Published: 03-28-2022

munozpareja-jenniferAs a pediatric critical care attending, Jennifer Munoz-Pareja, M.D., had always been interested in neuroscience research. When she was hospitalized with a traumatic brain injury (TBI) in 2012, she witnessed firsthand how patients, families, and healthcare providers are largely working in the dark when it comes to caring for patients with TBI.

“I thought, ‘Wow. We really don’t have treatments. Nothing really works for these patients,’” she says.

The knowledge gap is even more severe for children, says Dr. Munoz-Pareja, an associate professor in the Department of Pediatrics at the Miller School of Medicine. She decided to focus her work going forward on improving care for pediatric patients with TBI (pTBI). With support from grants including a pilot award from the Miami Clinical and Translational Science Institute (CTSI), Dr. Munoz-Pareja is developing new tools to advance the diagnosis, prognostication, and treatment of pTBI.

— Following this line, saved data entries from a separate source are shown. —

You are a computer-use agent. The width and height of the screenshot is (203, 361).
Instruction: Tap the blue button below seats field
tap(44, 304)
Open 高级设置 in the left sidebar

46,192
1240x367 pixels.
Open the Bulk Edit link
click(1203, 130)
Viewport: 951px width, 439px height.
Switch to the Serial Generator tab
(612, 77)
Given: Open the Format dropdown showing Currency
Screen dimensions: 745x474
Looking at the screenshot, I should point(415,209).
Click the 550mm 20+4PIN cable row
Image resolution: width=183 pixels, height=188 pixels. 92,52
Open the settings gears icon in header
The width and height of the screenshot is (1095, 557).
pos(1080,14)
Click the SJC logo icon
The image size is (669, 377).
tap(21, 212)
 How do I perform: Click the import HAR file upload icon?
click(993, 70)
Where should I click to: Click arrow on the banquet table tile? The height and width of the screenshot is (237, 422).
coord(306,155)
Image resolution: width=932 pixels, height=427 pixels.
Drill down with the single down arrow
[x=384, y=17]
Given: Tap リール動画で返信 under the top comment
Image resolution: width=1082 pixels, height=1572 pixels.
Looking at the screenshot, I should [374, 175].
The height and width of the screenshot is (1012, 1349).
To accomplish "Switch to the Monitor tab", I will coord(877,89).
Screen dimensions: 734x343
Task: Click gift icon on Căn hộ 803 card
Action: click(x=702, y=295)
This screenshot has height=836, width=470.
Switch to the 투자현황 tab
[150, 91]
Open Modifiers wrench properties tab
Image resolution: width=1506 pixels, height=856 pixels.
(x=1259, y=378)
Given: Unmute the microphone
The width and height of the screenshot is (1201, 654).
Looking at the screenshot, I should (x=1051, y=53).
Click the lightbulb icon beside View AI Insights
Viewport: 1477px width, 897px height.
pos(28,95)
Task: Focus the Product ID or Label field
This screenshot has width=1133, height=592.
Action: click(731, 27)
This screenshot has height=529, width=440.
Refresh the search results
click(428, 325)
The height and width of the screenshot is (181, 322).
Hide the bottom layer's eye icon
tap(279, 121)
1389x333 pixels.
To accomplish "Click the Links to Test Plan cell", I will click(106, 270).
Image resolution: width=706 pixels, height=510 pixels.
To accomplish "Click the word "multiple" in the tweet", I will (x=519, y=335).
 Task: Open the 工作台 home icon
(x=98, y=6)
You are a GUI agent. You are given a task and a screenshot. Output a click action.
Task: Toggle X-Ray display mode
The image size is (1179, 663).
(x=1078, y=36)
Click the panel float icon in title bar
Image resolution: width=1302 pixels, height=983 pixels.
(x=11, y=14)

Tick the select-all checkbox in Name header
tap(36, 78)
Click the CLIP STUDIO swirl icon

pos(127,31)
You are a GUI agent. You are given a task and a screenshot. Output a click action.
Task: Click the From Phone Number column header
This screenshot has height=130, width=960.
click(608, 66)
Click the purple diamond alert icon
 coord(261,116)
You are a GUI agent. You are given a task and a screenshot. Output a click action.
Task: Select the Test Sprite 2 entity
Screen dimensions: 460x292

She’s starting by building a biorepository of data from pediatric patients across the state of Florida. Colleagues in Miami, Jacksonville, Gainesville, and Orlando are already on board to collaborate. Following recent IRB approval, she plans to begin enrolling patients at Jackson Memorial Hospital before the summer. With the preliminary data collected through these partnerships, Dr. Munoz-Pareja and her team plan to apply for NIH funding.

Sharing data will help her research team better understand the factors at play during a pTBI. For one, she is looking at how pTBI effects biomarkers of neuronal injury and inflammation in children. These biomarkers have been studied in adults, and one has recently received FDA approval, says Dr.
Munoz-Pareja.

TBI causes inflammation in the brain that can activate the inflammasome complex, leading to the release of several proteins into the bloodstream. The development of a blood test designed to detect these proteins would be a groundbreaking advancement in care for pediatric patients with traumatic brain injuries. A pTBI biomarker panel could assist clinicians in understanding injury severity, mortality risk, and potentially be used to determine long-term rehabilitation needs, says Dr. Munoz-Pareja.

For children with more severe injuries, including those that require a medically induced coma, a biomarker test would allow doctors to monitor a child’s progress without moving them to the MRI scanner or CT scanner, says Dr. Munoz-Pareja. Patients with less severe injury could avoid unnecessary testing altogether.

“We do have statistically significant values that show us that indeed in the kids with higher TBI severity, the value is much higher and in the kids with less severity, the value is lower, which could easily be used to trend and determine whether things are getting better, perhaps even without imaging,” she says.

In addition to confirming a pTBI diagnosis and tracking a patient’s progress, Dr. Munoz-Pareja also believes determining the amount of inflammasome in the blood may also help doctors make predictions about how a child will fare in the future. “We continue to find that these proteins are indeed elevated, and they correlate with a negative outcome,” she says.

The ultimate hope is that better testing options early on could lead to the development of therapeutics to mitigate the cascade and reduce the severity of the outcomes following a pTBI, says Dr. Munoz-Pareja. She says the question becomes, “If we know that this protein is increased in the brain significantly and is associated with worse outcomes and severity, could we find a drug to block this inflammation pathway and improve the outcome for these children?”

In short, a more precise look at what is happening in the body following a pTBI would allow physicians and families to be more knowledgeable and confident in their choices as they move forward with a plan of care.

Dr. Munoz-Pareja’s work is supported by a long list of colleagues and champions at the University of Miami Miller School of Medicine, including W. Dalton Dietrich, PhD., scientific director at The Miami Project to Cure Paralysis, as well as associate director of the Miami CTSI and leader of the CTSI’s Pilot Program.

“Dr. Munoz-Pareja is on track to become a prominent presence in the field of pTBI,” says Dr. Dietrich, who is also the Miller School’s senior associate dean for Discovery Science, and co-director of the Institute for Neural Engineering. “The measurements of specific inflammatory mediators will help identify novel therapeutic targets to protect the brain from progressive injury and promote functional recovery in this highly vulnerable population.”

Munoz’s group is also developing more robust testing techniques to assess children following a pTBI diagnosis. The test would go beyond the current cognitive battery to determine how a child is doing academically, socially, and psychologically following their injury.